What the exercise asks: Print the lines below exactly as written, with none missing.

Saved data entries:
_ _ _ _ _ _ _

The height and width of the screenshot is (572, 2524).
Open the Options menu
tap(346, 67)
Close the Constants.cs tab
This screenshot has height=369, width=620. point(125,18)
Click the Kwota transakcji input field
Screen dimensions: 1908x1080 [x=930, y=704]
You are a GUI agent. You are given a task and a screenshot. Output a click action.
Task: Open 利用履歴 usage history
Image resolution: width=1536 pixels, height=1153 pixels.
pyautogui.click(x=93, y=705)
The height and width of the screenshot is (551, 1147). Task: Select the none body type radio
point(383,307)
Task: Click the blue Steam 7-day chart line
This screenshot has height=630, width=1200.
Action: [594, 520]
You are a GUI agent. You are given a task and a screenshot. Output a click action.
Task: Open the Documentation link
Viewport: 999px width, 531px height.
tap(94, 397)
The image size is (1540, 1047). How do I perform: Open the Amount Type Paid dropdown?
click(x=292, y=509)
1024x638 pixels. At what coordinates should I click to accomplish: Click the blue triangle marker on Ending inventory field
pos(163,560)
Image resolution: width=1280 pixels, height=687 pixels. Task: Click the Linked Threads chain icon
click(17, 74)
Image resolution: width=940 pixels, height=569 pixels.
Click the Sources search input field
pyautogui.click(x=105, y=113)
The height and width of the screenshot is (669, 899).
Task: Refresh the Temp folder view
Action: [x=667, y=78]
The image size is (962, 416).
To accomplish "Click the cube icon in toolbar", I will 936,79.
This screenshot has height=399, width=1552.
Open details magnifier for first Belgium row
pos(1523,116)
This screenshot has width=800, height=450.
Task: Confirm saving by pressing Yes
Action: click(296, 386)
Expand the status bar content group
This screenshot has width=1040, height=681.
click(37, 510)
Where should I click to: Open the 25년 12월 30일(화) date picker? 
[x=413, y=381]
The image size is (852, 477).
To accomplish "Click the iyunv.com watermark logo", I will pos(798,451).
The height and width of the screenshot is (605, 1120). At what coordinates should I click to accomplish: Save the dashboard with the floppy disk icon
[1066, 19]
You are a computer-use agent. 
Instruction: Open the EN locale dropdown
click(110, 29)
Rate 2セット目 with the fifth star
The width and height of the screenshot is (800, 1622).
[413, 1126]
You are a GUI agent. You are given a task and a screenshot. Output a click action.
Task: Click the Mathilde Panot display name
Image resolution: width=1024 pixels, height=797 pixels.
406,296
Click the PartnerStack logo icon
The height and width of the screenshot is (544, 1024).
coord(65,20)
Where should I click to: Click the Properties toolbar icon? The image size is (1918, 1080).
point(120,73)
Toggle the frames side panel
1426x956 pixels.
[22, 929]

_ _ _ _ _ _ _

Result of this exercise:
The height and width of the screenshot is (572, 2524).
Open the Options menu
tap(346, 67)
Close the Constants.cs tab
This screenshot has height=369, width=620. point(125,18)
Click the Kwota transakcji input field
Screen dimensions: 1908x1080 [x=930, y=704]
You are a GUI agent. You are given a task and a screenshot. Output a click action.
Task: Open 利用履歴 usage history
Image resolution: width=1536 pixels, height=1153 pixels.
pyautogui.click(x=93, y=705)
The height and width of the screenshot is (551, 1147). Task: Select the none body type radio
point(383,307)
Task: Click the blue Steam 7-day chart line
This screenshot has height=630, width=1200.
Action: [594, 520]
You are a GUI agent. You are given a task and a screenshot. Output a click action.
Task: Open the Documentation link
Viewport: 999px width, 531px height.
tap(94, 397)
The image size is (1540, 1047). How do I perform: Open the Amount Type Paid dropdown?
click(x=292, y=509)
1024x638 pixels. At what coordinates should I click to accomplish: Click the blue triangle marker on Ending inventory field
pos(163,560)
Image resolution: width=1280 pixels, height=687 pixels. Task: Click the Linked Threads chain icon
click(17, 74)
Image resolution: width=940 pixels, height=569 pixels.
Click the Sources search input field
pyautogui.click(x=105, y=113)
The height and width of the screenshot is (669, 899).
Task: Refresh the Temp folder view
Action: [x=667, y=78]
The image size is (962, 416).
To accomplish "Click the cube icon in toolbar", I will 936,79.
This screenshot has height=399, width=1552.
Open details magnifier for first Belgium row
pos(1523,116)
This screenshot has width=800, height=450.
Task: Confirm saving by pressing Yes
Action: click(296, 386)
Expand the status bar content group
This screenshot has width=1040, height=681.
click(37, 510)
Where should I click to: Open the 25년 12월 30일(화) date picker? 
[x=413, y=381]
The image size is (852, 477).
To accomplish "Click the iyunv.com watermark logo", I will pos(798,451).
The height and width of the screenshot is (605, 1120). At what coordinates should I click to accomplish: Save the dashboard with the floppy disk icon
[1066, 19]
You are a computer-use agent. 
Instruction: Open the EN locale dropdown
click(110, 29)
Rate 2セット目 with the fifth star
The width and height of the screenshot is (800, 1622).
[413, 1126]
You are a GUI agent. You are given a task and a screenshot. Output a click action.
Task: Click the Mathilde Panot display name
Image resolution: width=1024 pixels, height=797 pixels.
406,296
Click the PartnerStack logo icon
The height and width of the screenshot is (544, 1024).
coord(65,20)
Where should I click to: Click the Properties toolbar icon? The image size is (1918, 1080).
point(120,73)
Toggle the frames side panel
1426x956 pixels.
[22, 929]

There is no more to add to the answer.